I’m trying to get white curtains made for Cannibal. So, they are in a sense an inversion of the usual black curtains of a space. Then the idea is that I can just request white tarket and chuck the white curtains in a normal touring suitcase. If that’s possible, then the future of Cannibal is quite open. And the thing is in Europe there are lots of white spaces anyway. As for the future of the trilogy, I’m going to present Thousands again in Melbourne in October and Cannibal in November and, hopefully, Intermission at Dance Massive in 2013. So this will be the first time that they’ll all be done within a five-month period and I think that’ll teach me a bit more about what it’s like to perform them back to back. The idea would be that they would be programmed across three nights. It’s impossible to do them all in one night and I don’t think it’s desirable either. They can tour as a trilogy across three nights so that each work has its own independence.

Why the title “Intermission”?

Intermission is about always being in the middle: never being here or there, never arriving completely, always being in a state of in-betweenness or becoming. It also problematises the idea of linearity. What is the order of these works? Even though we started out talking about how one work seeds the next, I found out things about Thousands by performing Cannibal. The works start to speak to each other in different ways. There are structural things I’ve discovered in Intermission that I’m going to retroactively apply to the other works. So they start to have this non-linear discussion with each other, which I find exciting.
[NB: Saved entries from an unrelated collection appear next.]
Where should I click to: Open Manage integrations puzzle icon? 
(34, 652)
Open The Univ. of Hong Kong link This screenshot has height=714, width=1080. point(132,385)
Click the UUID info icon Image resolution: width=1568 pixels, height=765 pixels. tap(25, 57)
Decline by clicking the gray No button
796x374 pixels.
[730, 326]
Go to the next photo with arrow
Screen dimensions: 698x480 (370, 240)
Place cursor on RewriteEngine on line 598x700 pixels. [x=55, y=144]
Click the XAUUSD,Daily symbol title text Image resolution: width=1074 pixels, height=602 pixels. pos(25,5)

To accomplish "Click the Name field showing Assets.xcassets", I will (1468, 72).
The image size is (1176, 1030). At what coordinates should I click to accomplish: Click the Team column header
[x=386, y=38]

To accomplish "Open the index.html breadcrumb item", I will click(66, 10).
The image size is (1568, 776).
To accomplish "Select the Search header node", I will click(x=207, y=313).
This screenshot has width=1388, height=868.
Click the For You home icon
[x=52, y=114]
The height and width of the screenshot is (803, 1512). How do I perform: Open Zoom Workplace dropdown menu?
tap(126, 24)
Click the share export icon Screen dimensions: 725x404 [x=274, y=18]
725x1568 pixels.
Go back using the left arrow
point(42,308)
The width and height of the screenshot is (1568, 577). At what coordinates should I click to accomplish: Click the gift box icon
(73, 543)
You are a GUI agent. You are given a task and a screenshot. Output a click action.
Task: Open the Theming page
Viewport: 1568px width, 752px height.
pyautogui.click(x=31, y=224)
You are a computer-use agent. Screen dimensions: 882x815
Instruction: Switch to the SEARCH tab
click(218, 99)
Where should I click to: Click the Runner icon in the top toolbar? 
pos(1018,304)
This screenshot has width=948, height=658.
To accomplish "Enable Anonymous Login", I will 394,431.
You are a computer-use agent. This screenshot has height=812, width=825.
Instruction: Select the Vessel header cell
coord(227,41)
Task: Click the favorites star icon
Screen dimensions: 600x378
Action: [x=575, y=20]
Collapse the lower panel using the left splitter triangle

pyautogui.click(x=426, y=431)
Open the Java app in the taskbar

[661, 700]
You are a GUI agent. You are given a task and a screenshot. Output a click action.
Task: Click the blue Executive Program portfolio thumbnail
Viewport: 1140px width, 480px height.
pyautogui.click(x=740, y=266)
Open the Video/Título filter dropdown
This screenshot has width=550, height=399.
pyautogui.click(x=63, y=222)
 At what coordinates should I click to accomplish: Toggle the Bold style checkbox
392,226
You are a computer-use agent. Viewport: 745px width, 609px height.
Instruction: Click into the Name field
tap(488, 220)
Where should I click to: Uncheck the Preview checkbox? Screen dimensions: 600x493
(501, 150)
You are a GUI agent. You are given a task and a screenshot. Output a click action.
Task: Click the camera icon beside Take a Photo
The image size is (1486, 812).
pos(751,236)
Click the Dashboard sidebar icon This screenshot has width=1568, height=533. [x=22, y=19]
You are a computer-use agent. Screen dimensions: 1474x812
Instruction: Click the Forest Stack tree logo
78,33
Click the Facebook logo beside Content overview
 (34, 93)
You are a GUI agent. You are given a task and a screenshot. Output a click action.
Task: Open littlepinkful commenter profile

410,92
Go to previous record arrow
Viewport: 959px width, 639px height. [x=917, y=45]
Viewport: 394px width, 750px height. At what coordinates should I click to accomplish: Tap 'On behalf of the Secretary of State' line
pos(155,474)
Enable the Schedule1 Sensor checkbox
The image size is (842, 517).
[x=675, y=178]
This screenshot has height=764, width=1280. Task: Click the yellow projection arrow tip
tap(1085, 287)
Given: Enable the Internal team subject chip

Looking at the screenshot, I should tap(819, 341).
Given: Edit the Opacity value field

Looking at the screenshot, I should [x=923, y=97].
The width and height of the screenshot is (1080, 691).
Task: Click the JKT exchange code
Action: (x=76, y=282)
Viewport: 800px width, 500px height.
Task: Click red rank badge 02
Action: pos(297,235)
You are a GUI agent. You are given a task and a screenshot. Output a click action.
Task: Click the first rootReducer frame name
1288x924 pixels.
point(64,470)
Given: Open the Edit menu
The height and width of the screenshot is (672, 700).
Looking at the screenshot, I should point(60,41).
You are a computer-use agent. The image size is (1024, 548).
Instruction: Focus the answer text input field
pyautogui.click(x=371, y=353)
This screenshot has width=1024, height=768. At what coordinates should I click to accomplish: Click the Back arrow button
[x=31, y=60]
The reason I liked the title was that I had this idea. We go and see a show and I was thinking of one of these big old amazing pros arch theatres. Everyone’s in there for the first half of the concert or ballet. And then everyone leaves. They’re outside drinking champagne or whatever in the foyer. And I just had this sense of what happens in the theatre in that intermission when no one is there. I like this idea of the life of the theatre without an audience, this in-between moment. What is the energy of this space at this moment? That’s what I’m interested in, that invisibility, the silent thing that you don’t actually see. That suspended moment of energy and stillness.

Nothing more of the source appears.